The Jacobite Risings: Loyalty, Rebellion, and Aftermath
The Jacobite risings were not just Highland rebellions. They were a dynastic conflict that reshaped Scotland and destroyed the clan system.
James Ross Jr.
Strategic Systems Architect & Enterprise Software Developer
What the Jacobites Actually Wanted
The Jacobite cause was, at its core, a dynastic dispute. When the Catholic James VII of Scotland (James II of England) was deposed in the Glorious Revolution of 1688 and replaced by the Protestant William of Orange, a substantial portion of the Scottish and Irish populations refused to accept the new regime. These were the Jacobites — from Jacobus, the Latin form of James — and their goal was the restoration of the Stuart dynasty.
The Jacobite cause was not primarily about Scottish independence, though it is often remembered that way. Many Jacobites were Irish or English. The movement drew support from Catholics across the British Isles, from Tory politicians who believed in divine right monarchy, and from France and Spain, who saw the Stuarts as useful instruments against their British rival.
In the Highlands, Jacobitism took on a distinctly Gaelic character. Many Highland clans supported the Stuarts — some out of genuine loyalty, some because their rivals supported the government, and some because the alternative (a Hanoverian monarchy allied with the Campbells and the Lowland establishment) threatened their autonomy.
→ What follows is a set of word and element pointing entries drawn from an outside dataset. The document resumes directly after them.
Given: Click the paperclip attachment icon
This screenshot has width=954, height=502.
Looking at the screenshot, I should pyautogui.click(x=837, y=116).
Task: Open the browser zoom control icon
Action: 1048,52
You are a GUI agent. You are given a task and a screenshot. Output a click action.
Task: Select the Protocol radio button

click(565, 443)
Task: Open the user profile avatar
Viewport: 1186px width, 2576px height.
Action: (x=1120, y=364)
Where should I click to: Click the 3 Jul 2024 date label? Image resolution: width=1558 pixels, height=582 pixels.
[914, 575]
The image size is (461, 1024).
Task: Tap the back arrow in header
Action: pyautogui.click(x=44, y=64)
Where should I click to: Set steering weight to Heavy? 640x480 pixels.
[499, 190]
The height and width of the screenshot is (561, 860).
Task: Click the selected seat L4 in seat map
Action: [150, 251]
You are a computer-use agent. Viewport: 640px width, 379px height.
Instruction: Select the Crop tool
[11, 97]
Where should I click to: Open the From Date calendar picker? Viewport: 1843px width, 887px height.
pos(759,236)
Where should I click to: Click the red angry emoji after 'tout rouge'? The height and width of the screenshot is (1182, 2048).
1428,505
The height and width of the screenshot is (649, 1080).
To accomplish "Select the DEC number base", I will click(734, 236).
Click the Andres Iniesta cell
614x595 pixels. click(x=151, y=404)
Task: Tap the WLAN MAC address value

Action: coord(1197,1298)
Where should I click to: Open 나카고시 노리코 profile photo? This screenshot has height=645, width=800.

The Jacobite risings of 1689, 1715, 1719, and 1745 drew heavily on Highland manpower, and the final defeat at Culloden fell hardest on Highland society.
The Forty-Five
The rising of 1745 — the "Forty-Five" — was the last and most famous Jacobite campaign. Charles Edward Stuart, the Young Pretender (Bonnie Prince Charlie), landed in the Hebrides in July 1745 with seven companions and no army. Within weeks, he had raised the clans and captured Edinburgh. By November, his Highland army had marched into England and reached Derby, 125 miles from London.
The retreat from Derby was the turning point. Charles's commanders, recognizing that the promised English support had not materialized and that government armies were converging from multiple directions, insisted on withdrawal. Charles never forgave them, and the retreat demoralized an army that had been winning.
The end came at Culloden on April 16, 1746. The Highland charge — the devastating close-quarters assault that had won battles at Prestonpans and Falkirk — failed on the boggy, flat ground that the Duke of Cumberland had chosen. The government artillery and disciplined volley fire cut the Highland lines apart. The battle lasted less than an hour. Between 1,500 and 2,000 Jacobites were killed on the field and in the pursuit that followed. Cumberland's orders to give no quarter earned him the name "Butcher."
The Destruction of Highland Society
Culloden was not just a military defeat. It was the end of an era. The British government, determined to ensure that the Highlands could never again produce a rebellion, dismantled the structures of Highland society with systematic thoroughness.
The Disarming Act banned weapons. The Dress Act banned tartan, kilts, and Highland dress. The Heritable Jurisdictions Act abolished the legal authority of clan chiefs. Estates of Jacobite chiefs were forfeited and redistributed. Gaelic-speaking areas were targeted for English-language education. The cumulative effect was to strip Highland society of its distinctive institutions — its martial culture, its visual identity, its legal autonomy, and its language.
Clan Ross navigated the Jacobite period with characteristic complexity. Different branches of the clan supported different sides at different times, a pattern common to most clans. The simplistic narrative of "Highland clans vs. The English" obscures the reality that the Jacobite wars split Scottish society along multiple lines — religious, political, personal, and pragmatic.
Memory and Romanticism
Within a generation of Culloden, the Jacobite cause had been sanitized and romanticized. The same Lowland establishment that had supported the government in 1745 began to celebrate Highland culture as the authentic spirit of Scotland. George IV's visit to Edinburgh in 1822, stage-managed by Walter Scott, saw the king himself wearing tartan — a spectacle that would have been unthinkable fifty years earlier.
This romanticism was convenient because it was safe. The real Highland society that had produced the Jacobite armies was being destroyed by the Clearances. Tartan and bagpipes could be celebrated because the culture they represented was no longer a political threat.
The Jacobite legacy endures in Scottish culture — in songs, in tartanry, in the tourist industry that surrounds Culloden and the Bonnie Prince Charlie trail. But the real legacy is structural: the destruction of the clan system, the marginalization of Gaelic, and the transformation of the Highlands from a distinct political and cultural region into a depopulated periphery. The Jacobite risings did not cause all of these changes, but their defeat removed the last barrier to them.